Reviving the cold war
What Browne’s, Moore’s and Gove’s comments illustrate is the attempt to justify illberal policies in the name of defending ‘liberal’ western values against an alien ‘totalitarian’ threat. This is the paradoxical project that is now the major theme of centre-Right thinking on multiculturalism and the ‘war on terror’. Indeed, the debate on multiculturalism has become a part of what many regard as a new ‘cultural’ cold war to promote a ‘moderate’ (i.e. pro-western) Islam across the globe – and particularly in Europe. This is a model that has been endorsed by Labour Prime Minister Gordon Brown, who has spoken of a new cold war against ‘Muslim extremism’, fought through the ‘soft power’ of cultural influence.[11] The role of thinktanks would then not only be to supply political parties with policy suggestions but also to popularise the idea of ‘Islamism’ as an existential threat to the West that requires a hardline, Cold War-style response. As Dean Godson, a research director at PX who has strong links to well-known Washington neoconservatives, wrote in 2006: ‘During the Cold War, organisations such as the Information Research Department of the Foreign Office would assert the superiority of the West over its totalitarian rivals. And magazines such as Encounter did hand-to-hand combat with Soviet fellow travellers. For any kind of truly moderate Islam to flourish, we need first to recapture our own self-confidence.'[12]

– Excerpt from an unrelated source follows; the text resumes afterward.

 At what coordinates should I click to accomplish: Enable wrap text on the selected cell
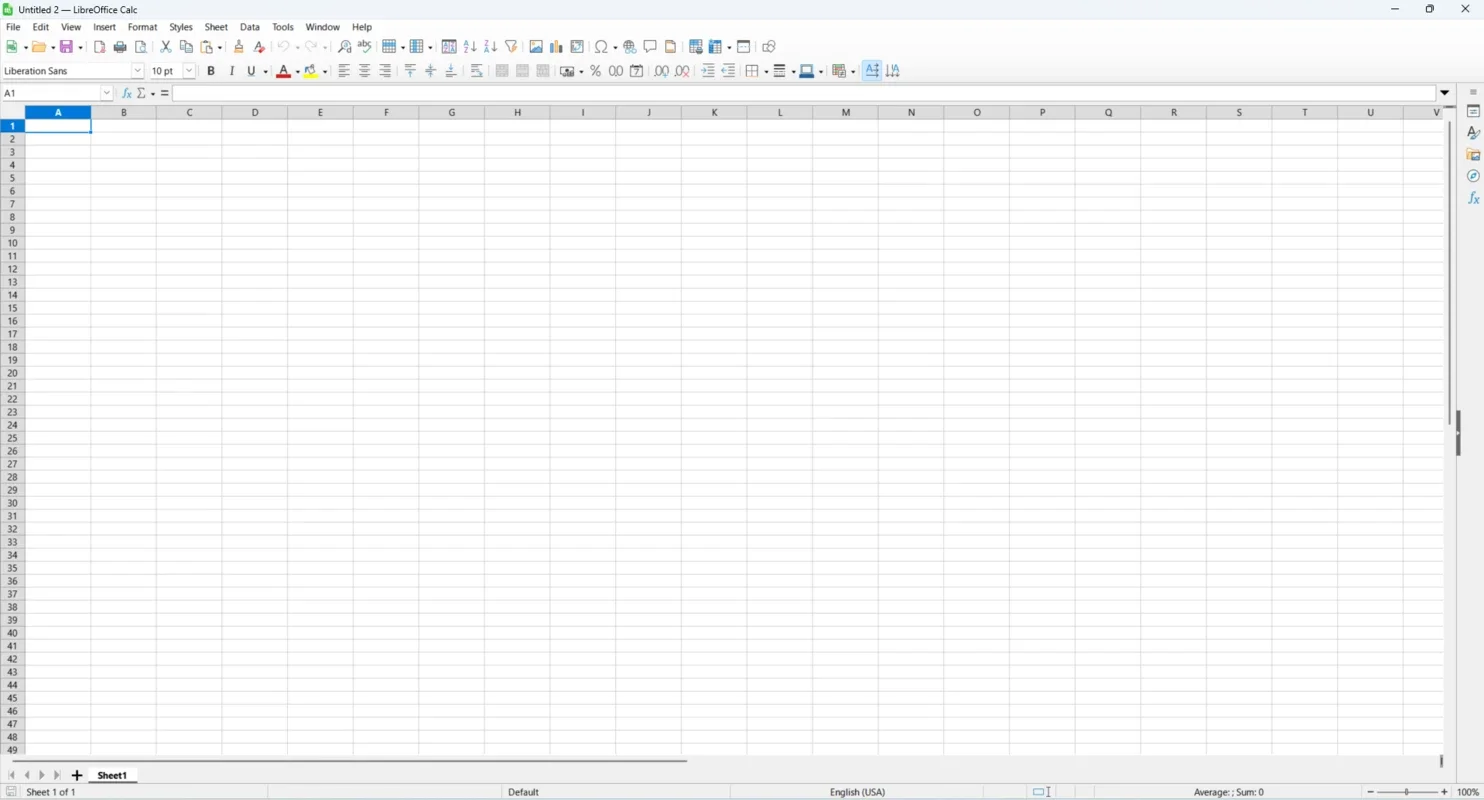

Encounter, of course, was covertly funded by the CIA. But Godson’s suggestion has been taken up with the launch of Standpoint magazine, published by another thinktank, the Social Affairs Unit (SAU). Its editor Daniel Johnson explicitly sees Standpoint as a 21st-century version of Encounter, except with Islamism replacing communism as the threat to western civilisation.[13] By uniting around the formula of the ‘defence of the liberal West against the Islamists’, the magazine has been able to incorporate pro-Iraq war ‘liberal’ writers, such as Nick Cohen and Julie Burchill, with neoconservatives. Michael Gove serves on the magazine’s advisory board, as does Gertrude Himmelfarb (one of Gordon Brown’s favourite historians and wife and mother of the leading US neoconservatives Irving and William Kristol).

Reprinted with permission of IRR. The second half of this article and accompanying notes can be read at the IRR web site.

Arun Kundnani is the editor of Race & Class and the author of The End of Tolerance: Racism in 21st century Britain (Pluto Press, 2007).



One Comment

  1. Dave wrote:

    RE: “Since 7/7, many liberals have joined with conservatives in thinking that multicultural tolerance has gone too far and that the failure to defend western values has fostered ‘Islamic extremism’ leading, ultimately, to the creation of British suicide bombers.”

    I strongly disagree with that statement. A true liberal does not think that promoting multicultural tolerance is a bad thing in any way, shape or form. Living in the USA this is a hot topic here at the moment. From my perspective, and apparently in this country at least, liberals still believe in a multicultural culture. There has been no apparent swing toward nationalism, not from what I can tell.

    Perhaps it’s different in Britain or France, but here in the US multiculturalism amongst liberals is still alive and strong!